Jewish philosophy and theology has taught us that evil somehow has a place
in God’s good and benign world. We are faced with the problem of why the
Torah addresses these matters without nuance, in such a harsh way which
seemingly brooks no compromise, without a hint of a middle ground. After
all, the Torah is not a debating society where one is forced to take an
extreme uncompromising stand in order to focus the issue being discussed
more sharply and definitively.
Many rabbinic scholars of previous generations have maintained that it is
only in our imperfect, post Temple period that we are to search for good in
evil and temper our joy with feelings of seriousness and even sadness. But
in the ideal and idyllic world, where the Divine Spirit is a palpable
entity, the choices are really stark and the divisions are 100 percent to zero.
Far be it from me to not accept the opinion of these great scholars of
Israel. However I wish to interject a somewhat different thought into this
matter. This parsha begins with the word re’eih – see. As all of us are well
aware, there are stages in life that we can see well only with the aid of
corrective lenses. Without that correction, we can easily make grave
mistakes trying to read and see what appears before us.
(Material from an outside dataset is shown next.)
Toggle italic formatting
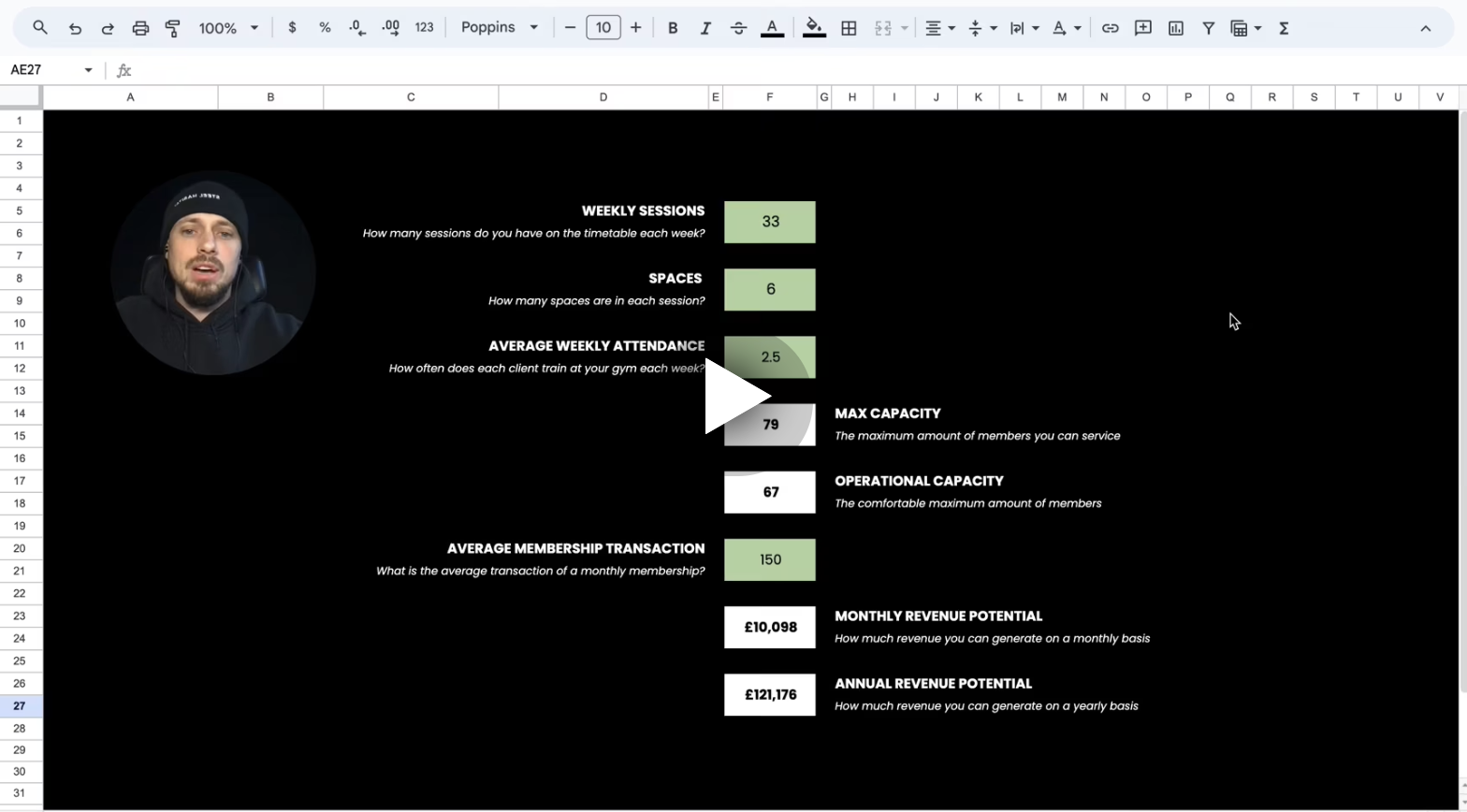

If we have to read small print, such as looking up a number in the Jerusalem
telephone directly – it is almost impossible without the aid of corrective
lenses. Well, this situation is not limited to the physical world, of just
our actual eyesight, but it applies equally to our spiritual world of Torah
observance and personal morality.
Many times we think we are behaving righteously when we are in fact behaving
badly because we are not seeing the matter correctly. We are not wearing our
corrective lenses, with the benefit of halacha, history, good common sense
and a Jewish value system that should govern our lives. Without this
advantage, we see blessings and curses, good and evil, all blurry and
undefined before our eyes.
The Torah wishes us to see clearly - to instinctively be able to recognize
what is the blessing in our life and what is not. The Torah itself has been
kind enough to provide us with the necessary corrective lenses to see
clearly and accurately. These lenses consist of observance of Torah and its
commandments and loyalty to Jewish values and traditions.